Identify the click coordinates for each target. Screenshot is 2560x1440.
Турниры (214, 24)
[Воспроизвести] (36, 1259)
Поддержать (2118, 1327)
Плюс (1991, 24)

···

• **WHAT TO DO**
Type out all of the material again, word for word.

• **OUTPUT FOR THIS TASK**
Identify the click coordinates for each target. Screenshot is 2560x1440.
Турниры (214, 24)
[Воспроизвести] (36, 1259)
Поддержать (2118, 1327)
Плюс (1991, 24)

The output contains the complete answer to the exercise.